** begin **

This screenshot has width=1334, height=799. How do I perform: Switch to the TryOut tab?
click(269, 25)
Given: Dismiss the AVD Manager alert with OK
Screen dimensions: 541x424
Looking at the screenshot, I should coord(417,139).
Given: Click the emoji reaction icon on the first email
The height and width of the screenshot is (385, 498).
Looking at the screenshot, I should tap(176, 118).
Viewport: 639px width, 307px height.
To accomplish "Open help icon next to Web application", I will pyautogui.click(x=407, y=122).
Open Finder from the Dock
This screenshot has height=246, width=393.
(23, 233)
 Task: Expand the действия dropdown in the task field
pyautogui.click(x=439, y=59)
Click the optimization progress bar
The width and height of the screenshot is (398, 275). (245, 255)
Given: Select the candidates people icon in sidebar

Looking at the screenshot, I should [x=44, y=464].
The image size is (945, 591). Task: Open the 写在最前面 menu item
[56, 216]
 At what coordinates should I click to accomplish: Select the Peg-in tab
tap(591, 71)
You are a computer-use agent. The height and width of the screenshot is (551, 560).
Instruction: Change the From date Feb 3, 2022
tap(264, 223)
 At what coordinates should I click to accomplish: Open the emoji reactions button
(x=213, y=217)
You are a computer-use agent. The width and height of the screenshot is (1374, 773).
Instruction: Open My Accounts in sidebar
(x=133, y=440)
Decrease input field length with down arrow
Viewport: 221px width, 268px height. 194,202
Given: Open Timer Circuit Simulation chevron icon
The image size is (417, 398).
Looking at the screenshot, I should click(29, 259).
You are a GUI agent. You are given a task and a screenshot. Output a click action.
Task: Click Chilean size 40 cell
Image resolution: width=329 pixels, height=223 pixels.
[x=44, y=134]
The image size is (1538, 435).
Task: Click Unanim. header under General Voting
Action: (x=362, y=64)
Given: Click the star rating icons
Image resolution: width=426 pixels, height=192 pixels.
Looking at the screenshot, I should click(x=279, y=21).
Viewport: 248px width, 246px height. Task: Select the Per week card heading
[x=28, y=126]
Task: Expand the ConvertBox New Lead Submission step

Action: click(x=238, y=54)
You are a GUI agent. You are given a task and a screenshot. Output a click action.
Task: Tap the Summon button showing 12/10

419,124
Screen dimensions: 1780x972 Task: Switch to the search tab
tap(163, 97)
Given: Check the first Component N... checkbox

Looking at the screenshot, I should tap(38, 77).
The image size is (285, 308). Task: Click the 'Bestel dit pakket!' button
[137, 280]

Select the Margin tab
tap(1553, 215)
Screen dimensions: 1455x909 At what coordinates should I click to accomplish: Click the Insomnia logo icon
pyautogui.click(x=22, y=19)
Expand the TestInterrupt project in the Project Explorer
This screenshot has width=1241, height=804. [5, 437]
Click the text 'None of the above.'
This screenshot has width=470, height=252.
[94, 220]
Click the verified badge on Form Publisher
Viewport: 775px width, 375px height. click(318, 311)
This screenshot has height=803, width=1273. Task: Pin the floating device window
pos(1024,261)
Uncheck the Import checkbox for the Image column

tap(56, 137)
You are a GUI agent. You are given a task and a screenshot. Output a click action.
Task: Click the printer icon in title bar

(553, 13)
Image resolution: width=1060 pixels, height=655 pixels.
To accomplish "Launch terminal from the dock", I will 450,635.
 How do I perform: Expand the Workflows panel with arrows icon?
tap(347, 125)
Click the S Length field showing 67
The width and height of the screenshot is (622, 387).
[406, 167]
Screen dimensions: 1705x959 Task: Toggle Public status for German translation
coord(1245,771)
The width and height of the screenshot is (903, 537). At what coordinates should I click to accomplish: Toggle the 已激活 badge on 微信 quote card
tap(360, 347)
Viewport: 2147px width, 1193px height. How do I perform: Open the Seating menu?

** end **

WHAT THE TASK REQUIRES:
Please quote all of the lines above word for word, keeping their order.

ANSWER TO THIS EXERCISE:
This screenshot has width=1334, height=799. How do I perform: Switch to the TryOut tab?
click(269, 25)
Given: Dismiss the AVD Manager alert with OK
Screen dimensions: 541x424
Looking at the screenshot, I should coord(417,139).
Given: Click the emoji reaction icon on the first email
The height and width of the screenshot is (385, 498).
Looking at the screenshot, I should tap(176, 118).
Viewport: 639px width, 307px height.
To accomplish "Open help icon next to Web application", I will pyautogui.click(x=407, y=122).
Open Finder from the Dock
This screenshot has height=246, width=393.
(23, 233)
 Task: Expand the действия dropdown in the task field
pyautogui.click(x=439, y=59)
Click the optimization progress bar
The width and height of the screenshot is (398, 275). (245, 255)
Given: Select the candidates people icon in sidebar

Looking at the screenshot, I should [x=44, y=464].
The image size is (945, 591). Task: Open the 写在最前面 menu item
[56, 216]
 At what coordinates should I click to accomplish: Select the Peg-in tab
tap(591, 71)
You are a computer-use agent. The height and width of the screenshot is (551, 560).
Instruction: Change the From date Feb 3, 2022
tap(264, 223)
 At what coordinates should I click to accomplish: Open the emoji reactions button
(x=213, y=217)
You are a computer-use agent. The width and height of the screenshot is (1374, 773).
Instruction: Open My Accounts in sidebar
(x=133, y=440)
Decrease input field length with down arrow
Viewport: 221px width, 268px height. 194,202
Given: Open Timer Circuit Simulation chevron icon
The image size is (417, 398).
Looking at the screenshot, I should click(29, 259).
You are a GUI agent. You are given a task and a screenshot. Output a click action.
Task: Click Chilean size 40 cell
Image resolution: width=329 pixels, height=223 pixels.
[x=44, y=134]
The image size is (1538, 435).
Task: Click Unanim. header under General Voting
Action: (x=362, y=64)
Given: Click the star rating icons
Image resolution: width=426 pixels, height=192 pixels.
Looking at the screenshot, I should click(x=279, y=21).
Viewport: 248px width, 246px height. Task: Select the Per week card heading
[x=28, y=126]
Task: Expand the ConvertBox New Lead Submission step

Action: click(x=238, y=54)
You are a GUI agent. You are given a task and a screenshot. Output a click action.
Task: Tap the Summon button showing 12/10

419,124
Screen dimensions: 1780x972 Task: Switch to the search tab
tap(163, 97)
Given: Check the first Component N... checkbox

Looking at the screenshot, I should tap(38, 77).
The image size is (285, 308). Task: Click the 'Bestel dit pakket!' button
[137, 280]

Select the Margin tab
tap(1553, 215)
Screen dimensions: 1455x909 At what coordinates should I click to accomplish: Click the Insomnia logo icon
pyautogui.click(x=22, y=19)
Expand the TestInterrupt project in the Project Explorer
This screenshot has width=1241, height=804. [5, 437]
Click the text 'None of the above.'
This screenshot has width=470, height=252.
[94, 220]
Click the verified badge on Form Publisher
Viewport: 775px width, 375px height. click(318, 311)
This screenshot has height=803, width=1273. Task: Pin the floating device window
pos(1024,261)
Uncheck the Import checkbox for the Image column

tap(56, 137)
You are a GUI agent. You are given a task and a screenshot. Output a click action.
Task: Click the printer icon in title bar

(553, 13)
Image resolution: width=1060 pixels, height=655 pixels.
To accomplish "Launch terminal from the dock", I will 450,635.
 How do I perform: Expand the Workflows panel with arrows icon?
tap(347, 125)
Click the S Length field showing 67
The width and height of the screenshot is (622, 387).
[406, 167]
Screen dimensions: 1705x959 Task: Toggle Public status for German translation
coord(1245,771)
The width and height of the screenshot is (903, 537). At what coordinates should I click to accomplish: Toggle the 已激活 badge on 微信 quote card
tap(360, 347)
Viewport: 2147px width, 1193px height. How do I perform: Open the Seating menu?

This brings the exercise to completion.